Friday, December 20, 2013

Book Review - Rose Kennedy, Barbara A. Perry

 
http://www.amazon.com/Rose-Kennedy-Times-Political-Matriarch/dp/0393068951/ref=sr_1_1?ie=UTF8&qid=1386793774&sr=8-1&keywords=rose+kennedy

Rose Kennedy: The Life and Times of a Political Monarch

 

Barbara A. Perry


Category: Nonfiction: Biography

Synopsis: Perry presents the life of the matriarch of the Joseph P. Kennedy family.

Date finished: 22 November 2013  

Rating: ****

Comments:

I didn’t grow up in the Kennedy era. The golden lights of Camelot had long dimmed by the time I was aware of politics and power. What I knew about the Kennedys came from a TV special I watched several years ago and a book here or there. With the dozens of books being printed this year to commemorate the 50th anniversary of the assassination of president John F. Kennedy, I settled on this one to read. I’m always more interested in the woman’s role in a family and history than the man’s.

I wasn’t disappointed with the biography. It was comprehensive, covering Rose Kennedy’s life from her birth in 1890, through her Victorian coming-of-age through the 1910s-1950s when she gave birth to and raised nine children; to the years as a president’s mother; the years of grief following the assassination of two of her children and the tragic deaths of two more, and one daughter’s mind lost to a botched lobotomy; to the years of caring for her husband after his stroke; and into her later years filled with grandchildren. Through it all she traveled widely, kept close to her Catholic faith, and watched her family raise in prominence and importance—and occasionally fall in scandal.

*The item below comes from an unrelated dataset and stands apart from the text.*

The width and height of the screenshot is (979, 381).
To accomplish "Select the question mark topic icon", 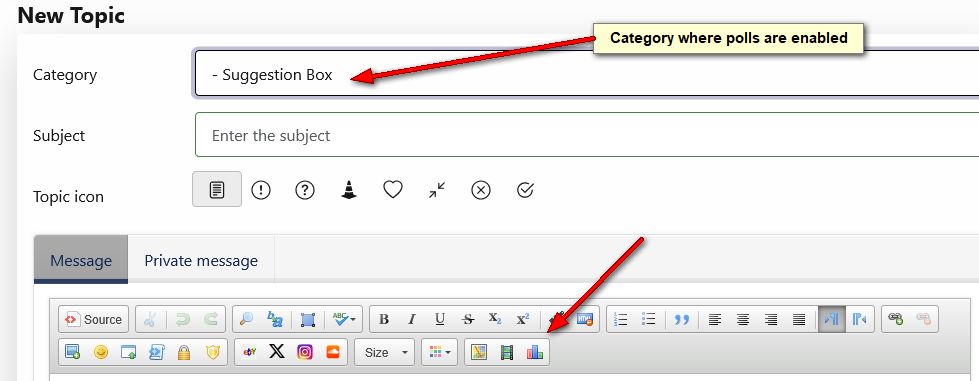I will click(305, 189).
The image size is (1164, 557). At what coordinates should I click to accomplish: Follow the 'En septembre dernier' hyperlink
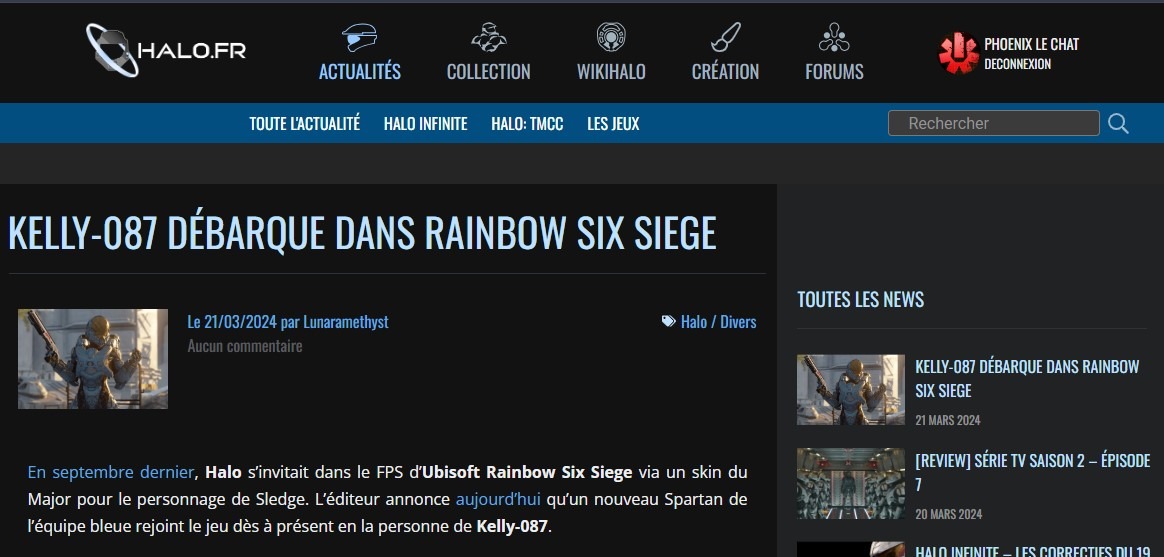(x=111, y=472)
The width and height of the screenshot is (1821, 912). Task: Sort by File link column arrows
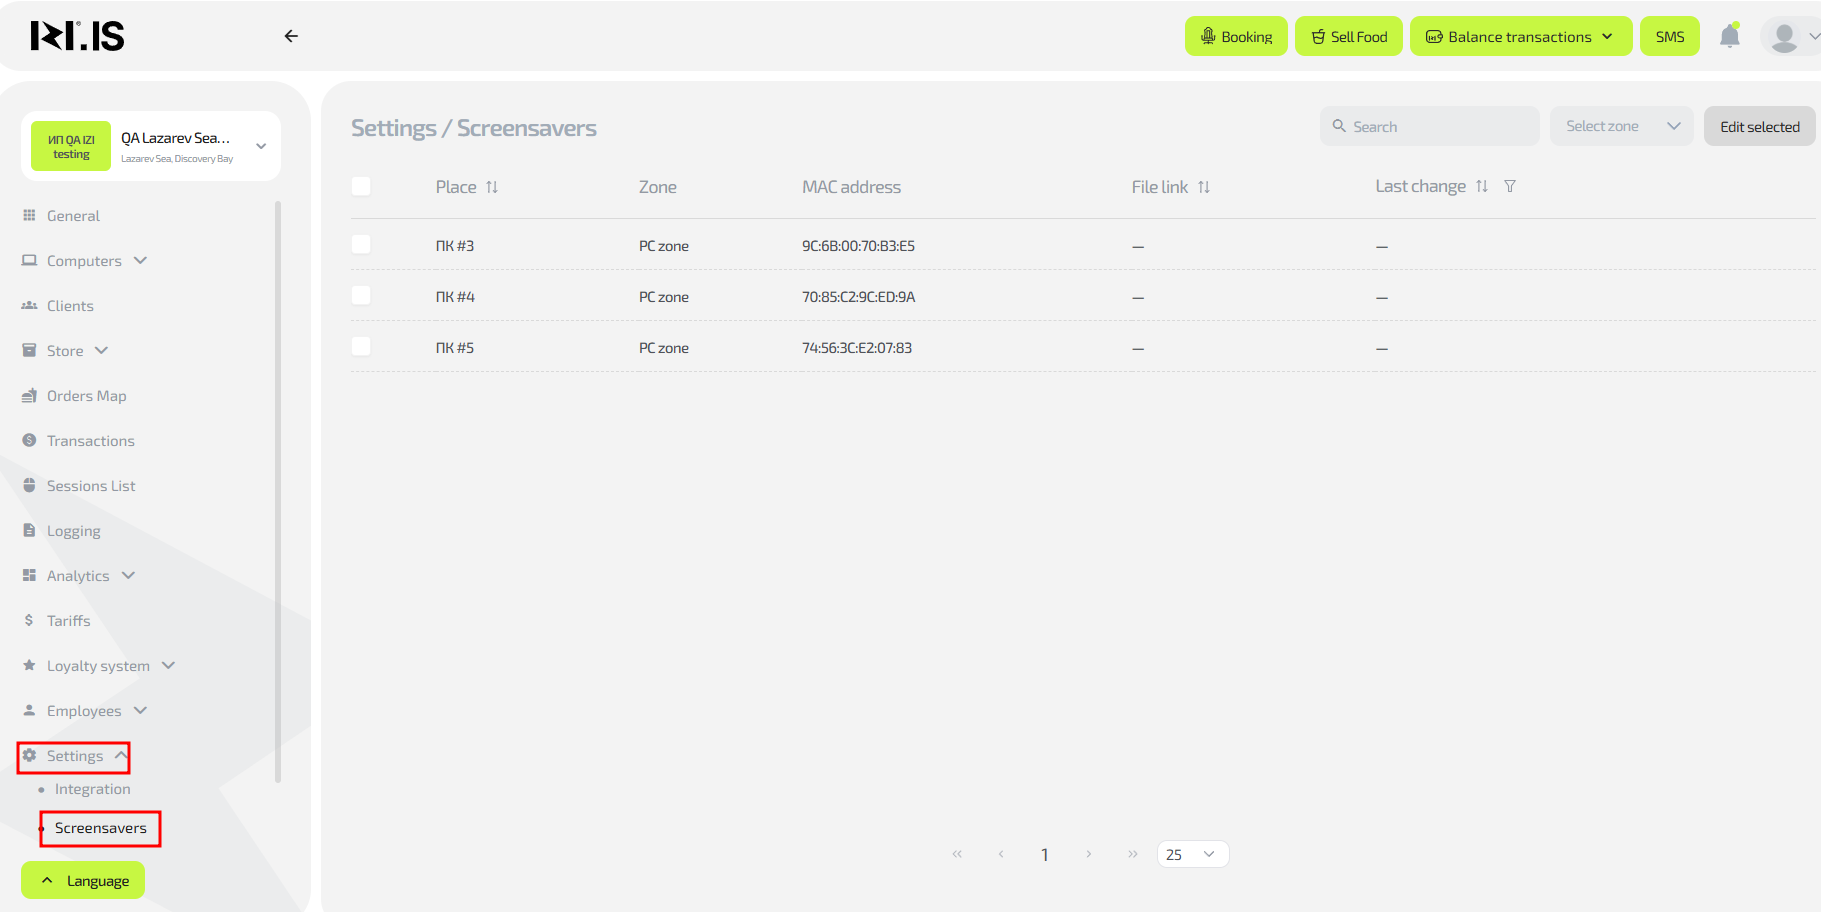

As with any biography, you don’t know how true the story you’re reading is, but then, Rose was a chronic re-imaginer of family history. It seems that her own autobiography would be no more accurate. Perry seemed heavy-handed in her depiction of a woman who traveled to escape her family. While I tended to agree with her assessment that Rose didn’t so much raise her children as oversee the raising of her children, if you had nine children and millions of dollars, would you not take a Riviera escape now and then? It’s what women in that situation did.

Still, her insistence that she raised her children and that’s why they became so influential and created American history, is something I attribute to her reimagining tendencies. Her children were sent away to boarding schools at young ages (Teddy was only seven). And her sons began political careers almost immediately upon graduation from their Ivy League educations. I’d argue that money had a fair amount to do with their influence and power. I think Rose was too out of touch with how the average family lived to understand this. She talks about knowing they had money because as time when by she had bigger houses and more maids and more expensive fur coats. (page 57)

I had always hoped that the Kennedy clan was more noble than the scandals they brought upon themselves. Joe Sr., JFK, and Teddy were all philanderers. Kathleen (Kick) died in a plane crash with her married lover. Joe Jr., too, was seeing a married woman. Rose never publically (or privately, it would seem) acknowledged Joe’s infidelity. She would never divorce him due to her Catholic faith (and one would guess, reliance on the standard of living under Joe’s roof), she seemed to settle for jewels and furs and expensive clothes and extravagant vacations as retribution. Acknowledging his unfaithfulness would put a crack in the foundation of the empire, and that was something Rose would not allow.

Other areas colored by Perry:

It cracked me up to see Ted Kennedy portrayed as a political moderate. Good heavens, that tells you about Perry’s political ignorance or prejudices.

It’s presented that Jackie remarried only for Ari Onassis’s money, that the Kennedy fortune wasn’t enough for her. I have no facts to back up my assertion other than the information that Jackie ended up with only $26 million after Onassis’s death, and that she had to fight his daughter (and sole heir) for it in court. JFK was said to be worth $100 million at one point. Twenty-six million is a drop in the bucket, frankly.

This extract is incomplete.